What the task requires: From the line containing "The width and" down to the final line of the entries below, return each line exactly and drop the pictures.

Data for this exercise:
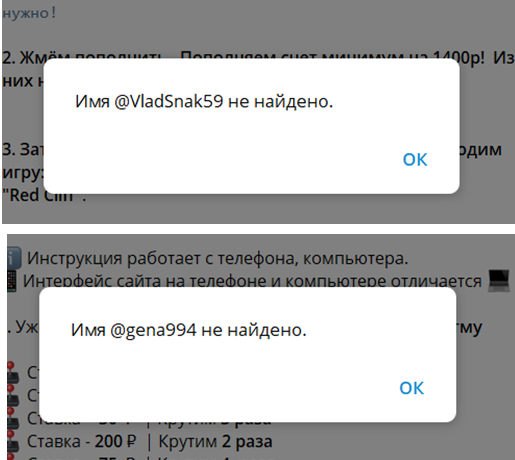Click OK in the @VladSnak59 not-found dialog
The image size is (515, 460).
pos(415,159)
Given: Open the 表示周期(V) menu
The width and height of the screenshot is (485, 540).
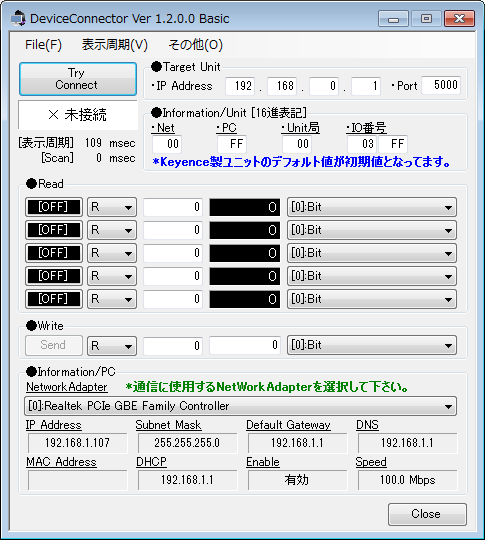Looking at the screenshot, I should pos(115,45).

Finished task:
The width and height of the screenshot is (485, 540).
Looking at the screenshot, I should pos(115,45).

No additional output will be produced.